● Task instructions: For this exercise, return all the data exactly as it stands.

● Information:
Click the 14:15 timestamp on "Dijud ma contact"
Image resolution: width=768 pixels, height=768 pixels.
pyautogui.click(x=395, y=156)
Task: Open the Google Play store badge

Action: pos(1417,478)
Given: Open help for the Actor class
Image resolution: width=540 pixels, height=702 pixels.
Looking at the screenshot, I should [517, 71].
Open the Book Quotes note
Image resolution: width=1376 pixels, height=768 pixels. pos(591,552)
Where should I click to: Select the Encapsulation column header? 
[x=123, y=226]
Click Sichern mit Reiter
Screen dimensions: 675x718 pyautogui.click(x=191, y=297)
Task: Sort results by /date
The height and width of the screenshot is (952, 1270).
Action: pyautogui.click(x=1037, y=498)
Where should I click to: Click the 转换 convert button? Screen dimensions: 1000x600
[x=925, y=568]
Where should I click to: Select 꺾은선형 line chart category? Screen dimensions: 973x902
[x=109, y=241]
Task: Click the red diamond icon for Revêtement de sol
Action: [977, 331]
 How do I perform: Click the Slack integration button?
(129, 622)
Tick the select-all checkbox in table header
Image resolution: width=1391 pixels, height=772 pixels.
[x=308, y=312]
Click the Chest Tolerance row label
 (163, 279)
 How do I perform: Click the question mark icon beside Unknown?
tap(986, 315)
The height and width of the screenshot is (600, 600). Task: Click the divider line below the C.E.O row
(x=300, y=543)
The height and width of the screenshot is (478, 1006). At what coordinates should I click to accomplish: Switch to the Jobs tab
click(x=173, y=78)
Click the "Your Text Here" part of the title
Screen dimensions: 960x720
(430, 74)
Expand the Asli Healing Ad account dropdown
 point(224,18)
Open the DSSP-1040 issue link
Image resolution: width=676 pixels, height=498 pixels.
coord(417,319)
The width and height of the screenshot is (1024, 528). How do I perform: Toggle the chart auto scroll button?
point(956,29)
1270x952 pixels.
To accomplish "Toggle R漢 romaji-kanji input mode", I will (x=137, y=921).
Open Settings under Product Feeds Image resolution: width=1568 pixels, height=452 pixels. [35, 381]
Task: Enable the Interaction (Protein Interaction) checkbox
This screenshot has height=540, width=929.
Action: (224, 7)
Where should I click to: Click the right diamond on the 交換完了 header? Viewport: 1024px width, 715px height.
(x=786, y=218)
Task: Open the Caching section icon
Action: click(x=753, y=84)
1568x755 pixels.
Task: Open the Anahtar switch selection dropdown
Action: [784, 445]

● Response:
Click the 14:15 timestamp on "Dijud ma contact"
Image resolution: width=768 pixels, height=768 pixels.
pyautogui.click(x=395, y=156)
Task: Open the Google Play store badge

Action: pos(1417,478)
Given: Open help for the Actor class
Image resolution: width=540 pixels, height=702 pixels.
Looking at the screenshot, I should [517, 71].
Open the Book Quotes note
Image resolution: width=1376 pixels, height=768 pixels. pos(591,552)
Where should I click to: Select the Encapsulation column header? 
[x=123, y=226]
Click Sichern mit Reiter
Screen dimensions: 675x718 pyautogui.click(x=191, y=297)
Task: Sort results by /date
The height and width of the screenshot is (952, 1270).
Action: pyautogui.click(x=1037, y=498)
Where should I click to: Click the 转换 convert button? Screen dimensions: 1000x600
[x=925, y=568]
Where should I click to: Select 꺾은선형 line chart category? Screen dimensions: 973x902
[x=109, y=241]
Task: Click the red diamond icon for Revêtement de sol
Action: [977, 331]
 How do I perform: Click the Slack integration button?
(129, 622)
Tick the select-all checkbox in table header
Image resolution: width=1391 pixels, height=772 pixels.
[x=308, y=312]
Click the Chest Tolerance row label
 (163, 279)
 How do I perform: Click the question mark icon beside Unknown?
tap(986, 315)
The height and width of the screenshot is (600, 600). Task: Click the divider line below the C.E.O row
(x=300, y=543)
The height and width of the screenshot is (478, 1006). At what coordinates should I click to accomplish: Switch to the Jobs tab
click(x=173, y=78)
Click the "Your Text Here" part of the title
Screen dimensions: 960x720
(430, 74)
Expand the Asli Healing Ad account dropdown
 point(224,18)
Open the DSSP-1040 issue link
Image resolution: width=676 pixels, height=498 pixels.
coord(417,319)
The width and height of the screenshot is (1024, 528). How do I perform: Toggle the chart auto scroll button?
point(956,29)
1270x952 pixels.
To accomplish "Toggle R漢 romaji-kanji input mode", I will (x=137, y=921).
Open Settings under Product Feeds Image resolution: width=1568 pixels, height=452 pixels. [35, 381]
Task: Enable the Interaction (Protein Interaction) checkbox
This screenshot has height=540, width=929.
Action: (224, 7)
Where should I click to: Click the right diamond on the 交換完了 header? Viewport: 1024px width, 715px height.
(x=786, y=218)
Task: Open the Caching section icon
Action: click(x=753, y=84)
1568x755 pixels.
Task: Open the Anahtar switch selection dropdown
Action: [784, 445]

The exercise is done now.